What about losses? His squadron had 12 planes and 22 crews. “We didn’t lose a single plane in my 10 months.”

How was that was possible? “Just good luck or incredibly good and evasive flying?”

I didn’t think John McCain went down alone. Dave explained. “Nixon tried several different bombing strategies, perhaps politically motivated, during the course of the war. He bombed the bleep out of the North, took a couple of years off and then bombed the bleep out of them again. In the end, the strategies didn’t work. I was fortunate to be there when North Vietnamese airspace was off limits. We had to cross right over the DMZ to our eastern targets. Most of the losses occurred when the bombing campaigns were hitting the North.”

When I asked what the combat missions were like, I sensed what appeared to be a little adrenaline rush. “We were either given specific targets, like suspected convoys, troop concentrations, or fuel and ammo depots or the freedom to hunt for trucks in daylight or lights on the trail at night. The best proof of a productive hit (destructive from the other perspective) were secondary explosions.” Dave liked the sport of the hunt best. They could not return with any of their 22 bombs on board and had to drop them somewhere, no matter what. “We usually unloaded the extras on Xepon, because they were always shooting at us when we flew over.” I wondered about the cost of destroying perhaps a truck but that was the asymmetrical nature of the war. AK47’s in the jungle held their own against the most powerful weapons in the world. Dave couldn’t worry about that. He was doing what he was trained and ordered to do. In September of 1970, Dave was transferred to Kingsville, Texas, as a training officer. He met Susan and they married in February. After two years, he took what he refers to as “one of the best billets ever” — a squadron command at Subic Bay, in the Philippines. He had 13 officers, 120 enlisted men, three S2’s and nine A4’s under his command. He enjoyed the assignment for 30 months.
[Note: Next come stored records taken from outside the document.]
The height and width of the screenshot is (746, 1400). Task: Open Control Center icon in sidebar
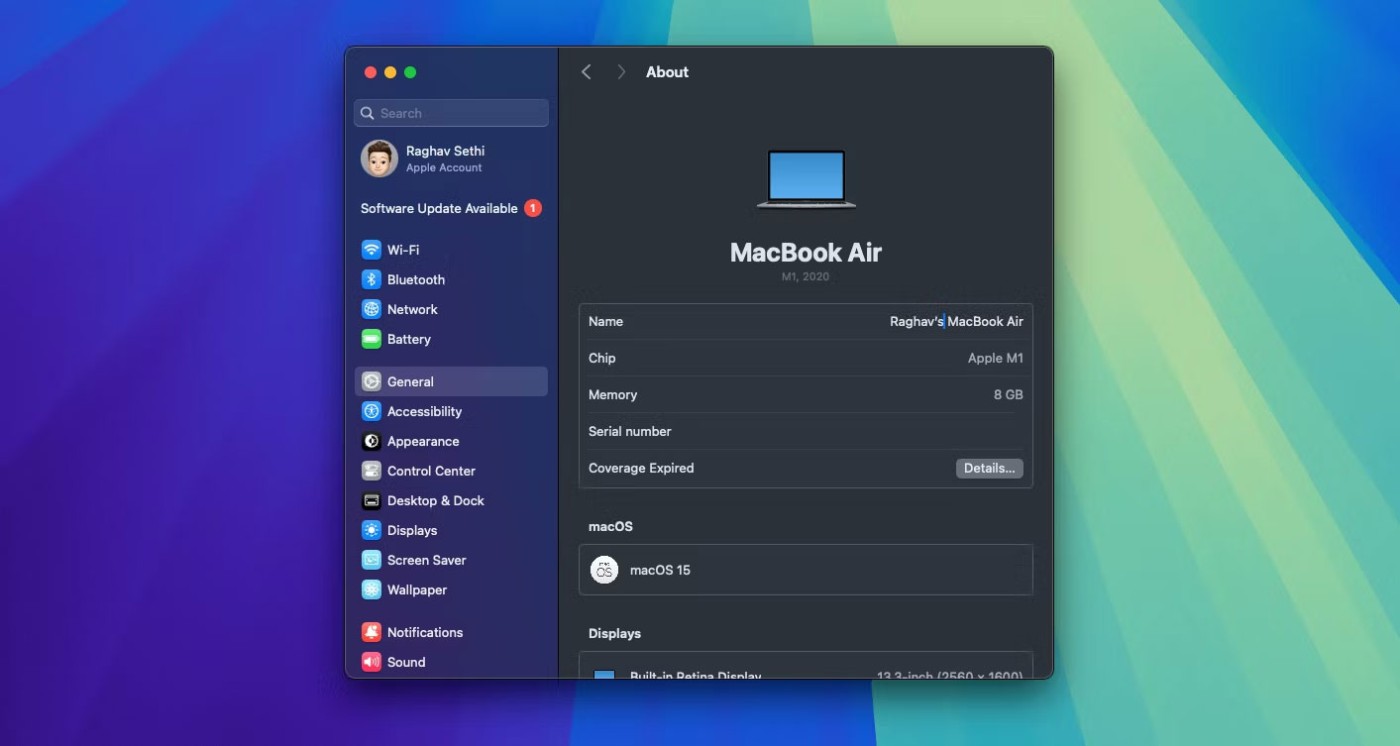(371, 471)
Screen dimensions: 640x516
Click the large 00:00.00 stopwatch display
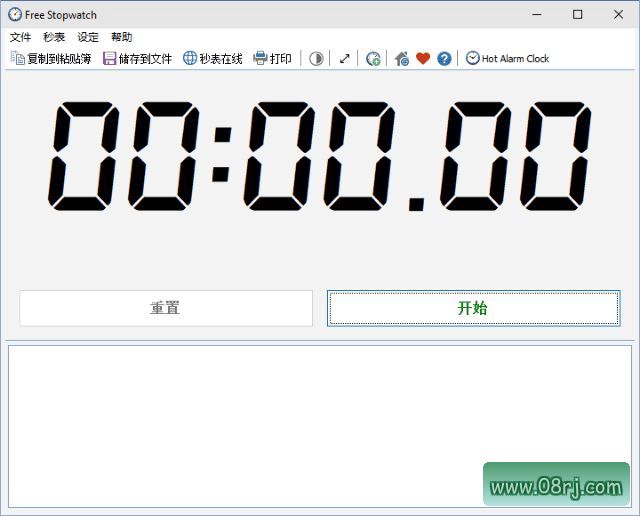[x=320, y=155]
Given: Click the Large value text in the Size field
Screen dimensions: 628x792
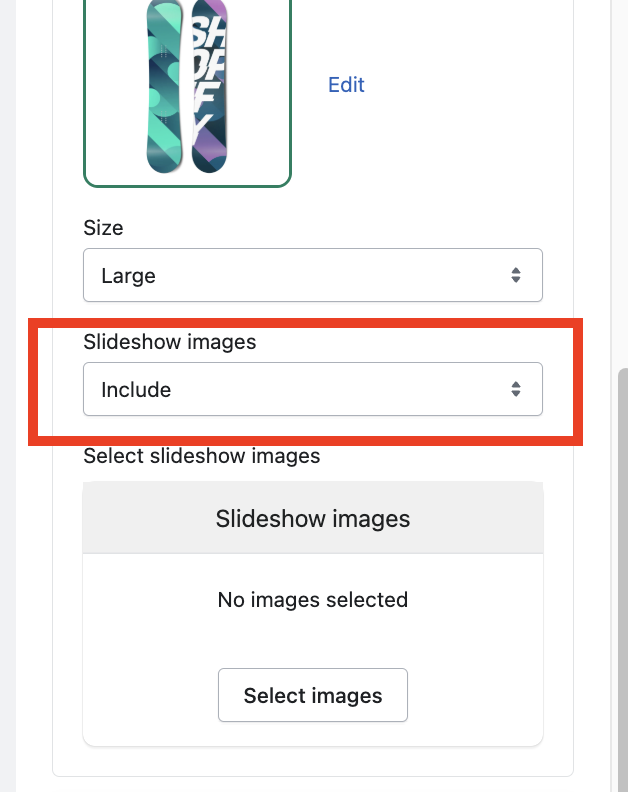Looking at the screenshot, I should pyautogui.click(x=128, y=275).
His last assignment was back in Southern California, at the Pacific Missile Center, where he was a key player in the development and testing of the Tomahawk cruise missile, maybe the most lethal arrow in our quiver today. Dave launched the first Tomahawk from an A6 in 1976. He plotted the 800-mile route for the sea-launched tests off San Clemente Island to the target in Utah. He escorted the test flights in his chase plane. He gave me a video to watch, produced by General Dynamics. Dave is there and it is his voice transmitting from the plane videoing the missile in flight. In 1976, Susan and Dave returned to build their dream house on the 7 1/2 acres that they bought in 1972. Like his father, he got homesick. He lost Susan to cancer in 2000. He and Mary found each other three years later. In 2011, Dave was honored as a Wright Brothers Master Pilot. There have only been 2,835 awarded out of the 600,000 that have flown. Fifty years of flawless flying is a lofty bar to fly over.